Within 2 weeks before my brother 2 friends passed away, and before that my 3 year old nephew, and before that my what I considered to be friend and brother-in-law.  He was my first extremely hard death, I went off the deep end, his was by choice, and I felt there was something I could have done.  My nephew was too young.  My brother - well he was my brother, he was sweet, funny, and I have a million priceless memories with him.  He was my closest sibling when we were young.  I moved to my mom's at 16 and we didn't have as much contact.  I hate myself for that.  We had more contact the last 3 or 4 years but not all the time.  I remember talking to him on Facebook a few days before he passed away.  I remember wishing I wish I would have copied and pasted that conversation so I could have it forever.  I remember having to do a manual reset on my cell phone and losing all of my text messages with him, and being a basket case.

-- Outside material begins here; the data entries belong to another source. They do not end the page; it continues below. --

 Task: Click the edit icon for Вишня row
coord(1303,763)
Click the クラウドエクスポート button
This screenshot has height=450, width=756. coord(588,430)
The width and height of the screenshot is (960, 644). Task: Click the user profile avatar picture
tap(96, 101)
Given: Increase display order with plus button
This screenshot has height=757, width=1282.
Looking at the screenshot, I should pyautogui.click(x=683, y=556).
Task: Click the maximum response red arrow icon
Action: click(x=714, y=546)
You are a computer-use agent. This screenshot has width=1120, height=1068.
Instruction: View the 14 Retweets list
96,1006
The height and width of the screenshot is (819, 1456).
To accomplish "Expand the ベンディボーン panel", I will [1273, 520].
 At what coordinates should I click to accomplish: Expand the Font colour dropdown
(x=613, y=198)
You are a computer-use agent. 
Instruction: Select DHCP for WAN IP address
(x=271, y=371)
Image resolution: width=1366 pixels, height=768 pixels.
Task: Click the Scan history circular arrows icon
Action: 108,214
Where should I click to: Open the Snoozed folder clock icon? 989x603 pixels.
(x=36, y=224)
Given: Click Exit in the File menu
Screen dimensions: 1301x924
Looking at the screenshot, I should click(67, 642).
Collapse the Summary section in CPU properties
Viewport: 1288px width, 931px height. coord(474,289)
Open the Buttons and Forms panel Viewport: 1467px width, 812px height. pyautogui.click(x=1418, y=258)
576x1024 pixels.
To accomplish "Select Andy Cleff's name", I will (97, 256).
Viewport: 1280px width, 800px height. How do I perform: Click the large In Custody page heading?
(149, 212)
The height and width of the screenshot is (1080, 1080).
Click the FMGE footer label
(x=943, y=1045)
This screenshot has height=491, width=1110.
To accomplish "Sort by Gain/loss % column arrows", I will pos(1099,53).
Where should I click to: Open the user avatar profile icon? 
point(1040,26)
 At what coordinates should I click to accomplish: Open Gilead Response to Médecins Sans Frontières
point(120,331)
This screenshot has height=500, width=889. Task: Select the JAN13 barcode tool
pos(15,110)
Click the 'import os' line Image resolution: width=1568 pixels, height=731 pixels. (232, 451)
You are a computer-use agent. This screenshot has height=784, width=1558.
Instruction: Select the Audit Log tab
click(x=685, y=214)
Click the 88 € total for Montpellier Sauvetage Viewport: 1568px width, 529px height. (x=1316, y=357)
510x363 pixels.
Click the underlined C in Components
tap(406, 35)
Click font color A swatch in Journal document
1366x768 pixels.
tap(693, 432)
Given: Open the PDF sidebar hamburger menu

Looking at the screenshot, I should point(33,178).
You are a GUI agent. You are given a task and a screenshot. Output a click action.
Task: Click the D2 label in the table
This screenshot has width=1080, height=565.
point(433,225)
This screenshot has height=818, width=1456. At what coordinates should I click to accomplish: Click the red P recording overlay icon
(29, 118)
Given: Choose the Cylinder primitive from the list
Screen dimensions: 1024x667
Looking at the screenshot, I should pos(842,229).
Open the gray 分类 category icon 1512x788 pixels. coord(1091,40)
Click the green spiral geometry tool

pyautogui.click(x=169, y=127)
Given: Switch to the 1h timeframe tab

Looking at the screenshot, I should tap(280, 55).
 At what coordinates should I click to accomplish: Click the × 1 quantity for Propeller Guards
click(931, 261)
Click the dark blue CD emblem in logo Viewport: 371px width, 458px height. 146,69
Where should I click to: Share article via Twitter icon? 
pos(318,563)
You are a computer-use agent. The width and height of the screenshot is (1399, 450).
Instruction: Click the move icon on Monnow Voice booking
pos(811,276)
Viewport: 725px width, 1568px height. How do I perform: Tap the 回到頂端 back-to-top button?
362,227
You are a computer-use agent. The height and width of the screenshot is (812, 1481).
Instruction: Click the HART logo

Really am I nuts?  Text messages?  I have memories - who needs a few meaningless text messages, but I feel like I needed to have that small piece of him.  Every siren I hear I wonder if it is someone I know.  I wonder if it is will I still have a melt down or is death becoming so normal that I am going to start to feel immune to the hurt and pain of it?    THAT is my worst fear.   I feel like I have a part of me that is not me anymore, but I try to change it and I can't.  I hate that part of me - it is an empty part, a part that hates the pain and hurt you can feel in this life.  The part that can't handle it, the part that can no longer go to a cemetery, no longer have fun without thinking of all the risks, no longer go days straight without staying up and crying.  I can't sleep, I can't breathe sometimes - I just feel so smothered by confusion, by hurt, by loss.

The hard thing about death is you don't just lose that person, there is a void in every person they were close to and you lose a part of all those people too.  I hate to see my mother in so much pain, my nephew who has lost his dad and brother, my sister and her husband.  You hate to see them in so much pain and feel SO SELFISH if you are in any pain around them, because you know they are in so much more pain than you.

You look for any sign that the person you lost is there.  I had them all the time when I lost my friend/brother-in-law.  All sorts of things that made me know he was there.

I haven't had them since, or I have but they are so subtle that I don't know if they are a sign or just a sign that I am crazy.  I went to walmart and saw letters on clearance yesterday.  Big wooden letters on the shelf - there were four of them and they spelled out my brothers name missing the middle letter.  I wondered is this a sign he is here?  Am I that nuts that I would think a clearance item at walmart would be a sign?  Well, but maybe it is...  I was just thinking about him as I walked in?  Seriously they are a clearance item at Walmart - I am nuts for sure.

Well now you all know - you read the blog of a crazy lady.  I had to vent, it's not like I can to family because it just stirs feelings for them too, my husband already knows I am nuts and probably doesn't want more proof of how emotional I am!  Truly, do friends want to hear you sob and sob with your sad stories?  I had to vent somewhere.  So unfortunately you all get my venting.  Sorry.